I get the impression that the precalc table stores the input  
parameters for your function and you store the pre-computed values in  
different indices, with the only other variable being that code in  
the last parameter to your function?

Wouldn't your problem be solved mostly by adding a column for those  
codes and create a single index over idr(code, p1, p4, p6, p7, p9) ?  
That would replace most of the indices you have now by one index. If  
you make that code a foreign key to a table containing only the  
possible codes you'd have their values constrained too. I think  
effectively your p1-p9 and that code columns are the primary key of  
your table, not sure what your plans with the id column are (which  
you didn't make a PK btw as I think you intended to).

The query in your original question would probably be turned into a  
bitmap index scan between this new index and your "ip1" index by the  
query planner. That's likely to perform fine, as the number of  
possible values for p1-9 and code are rather finite; at most (127-32) 
^5 * 29 = 224 billion integers, if I counted correctly and assuming  
you're using ASCII characters. Probably significantly less if you  
don't need results for all possible values for p1-p9.

If this is too much, you could partition that table on code,  
effectively turning it into 29 tables constrained on a specific code  
value, each with their own index over (p1, p4, p6, p7, p9, code).

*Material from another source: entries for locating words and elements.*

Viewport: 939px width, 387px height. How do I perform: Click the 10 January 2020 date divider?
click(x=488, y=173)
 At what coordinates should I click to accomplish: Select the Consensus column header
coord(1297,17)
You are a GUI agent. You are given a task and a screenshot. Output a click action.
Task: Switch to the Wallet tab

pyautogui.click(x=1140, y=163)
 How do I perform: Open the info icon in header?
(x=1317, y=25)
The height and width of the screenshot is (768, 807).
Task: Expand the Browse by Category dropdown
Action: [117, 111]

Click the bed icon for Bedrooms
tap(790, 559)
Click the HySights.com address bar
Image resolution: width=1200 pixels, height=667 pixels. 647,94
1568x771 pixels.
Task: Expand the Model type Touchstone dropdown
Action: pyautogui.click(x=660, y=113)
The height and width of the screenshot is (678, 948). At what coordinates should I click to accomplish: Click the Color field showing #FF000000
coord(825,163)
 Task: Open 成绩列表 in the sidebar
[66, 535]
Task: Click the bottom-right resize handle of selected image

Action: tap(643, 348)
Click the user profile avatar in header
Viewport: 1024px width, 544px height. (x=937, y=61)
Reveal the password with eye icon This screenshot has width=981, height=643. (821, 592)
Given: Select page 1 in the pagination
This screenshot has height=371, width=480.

With an approach like this I wonder whether it'll be worthwhile, it  
may actually be faster to compute your function result on the fly  
instead of pre-calculating it when it's input parameters are  
inserted. I do hope the function is defined immutable (it has to  
behave like that, considering your index usage)?

> thanks
>
>
>  Column |     Type     |                      Modifiers
> --------+-------------- 
> +------------------------------------------------------
>  id     | integer      | not null default nextval 
> ('precalc_id_seq'::regclass)
>  p1     | character(1) |
>  p4     | character(1) |
>  p6     | character(1) |
>  p7     | character(1) |
>  p9     | character(1) |
> Indexes:
>     "h2iab" btree (idr(p1, p4, p6, p7, p9, 'H-2*IAb'::character  
> varying))
>     "h2iad" btree (idr(p1, p4, p6, p7, p9, 'H-2*IAd'::character  
> varying))
>     "h2iak" btree (idr(p1, p4, p6, p7, p9, 'H-2*IAk'::character  
> varying))
>     "h2ied" btree (idr(p1, p4, p6, p7, p9, 'H-2*IEd'::character  
> varying))
>     "hladqa10501" btree (idr(p1, p4, p6, p7, p9, 'HLA- 
> DQA1*0501'::character varying))
>     "hladqb10201" btree (idr(p1, p4, p6, p7, p9, 'HLA- 
> DQB1*0201'::character varying))
>     "hladr" btree (idr(p1, p4, p6, p7, p9, 'HLA-DR'::character  
> varying))
>     "hladr1" btree (idr(p1, p4, p6, p7, p9, 'HLA-DR1'::character  
> varying))
>     "hladr13" btree (idr(p1, p4, p6, p7, p9, 'HLA-DR13'::character  
> varying))
>     "hladr3" btree (idr(p1, p4, p6, p7, p9, 'HLA-DR3'::character  
> varying))
>     "hladr7" btree (idr(p1, p4, p6, p7, p9, 'HLA-DR7'::character  
> varying))
>     "hladrb10101" btree (idr(p1, p4, p6, p7, p9, 'HLA- 
> DRB1*0101'::character varying))
>     "hladrb10102" btree (idr(p1, p4, p6, p7, p9, 'HLA- 
> DRB1*0102'::character varying))
>     "hladrb10301" btree (idr(p1, p4, p6, p7, p9, 'HLA- 
> DRB1*0301'::character varying))
>     "hladrb10302" btree (idr(p1, p4, p6, p7, p9, 'HLA- 
> DRB1*0302'::character varying))
>     "hladrb10401" btree (idr(p1, p4, p6, p7, p9, 'HLA- 
> DRB1*0401'::character varying))
>     "hladrb10402" btree (idr(p1, p4, p6, p7, p9, 'HLA- 
> DRB1*0402'::character varying))
>     "hladrb10701" btree (idr(p1, p4, p6, p7, p9, 'HLA- 
> DRB1*0701'::character varying))
>     "hladrb10802" btree (idr(p1, p4, p6, p7, p9, 'HLA- 
> DRB1*0802'::character varying))
>     "hladrb10901" btree (idr(p1, p4, p6, p7, p9, 'HLA- 
> DRB1*0901'::character varying))
>     "hladrb11101" btree (idr(p1, p4, p6, p7, p9, 'HLA- 
> DRB1*1101'::character varying))
>     "hladrb11102" btree (idr(p1, p4, p6, p7, p9, 'HLA- 
> DRB1*1102'::character varying))
>     "hladrb11103" btree (idr(p1, p4, p6, p7, p9, 'HLA- 
> DRB1*1103'::character varying))
>     "hladrb11104" btree (idr(p1, p4, p6, p7, p9, 'HLA- 
> DRB1*1104'::character varying))
>     "hladrb11301" btree (idr(p1, p4, p6, p7, p9, 'HLA- 
> DRB1*1301'::character varying))
>     "hladrb11302" btree (idr(p1, p4, p6, p7, p9, 'HLA- 
> DRB1*1302'::character varying))
>     "hladrb11501" btree (idr(p1, p4, p6, p7, p9, 'HLA- 
> DRB1*1501'::character varying))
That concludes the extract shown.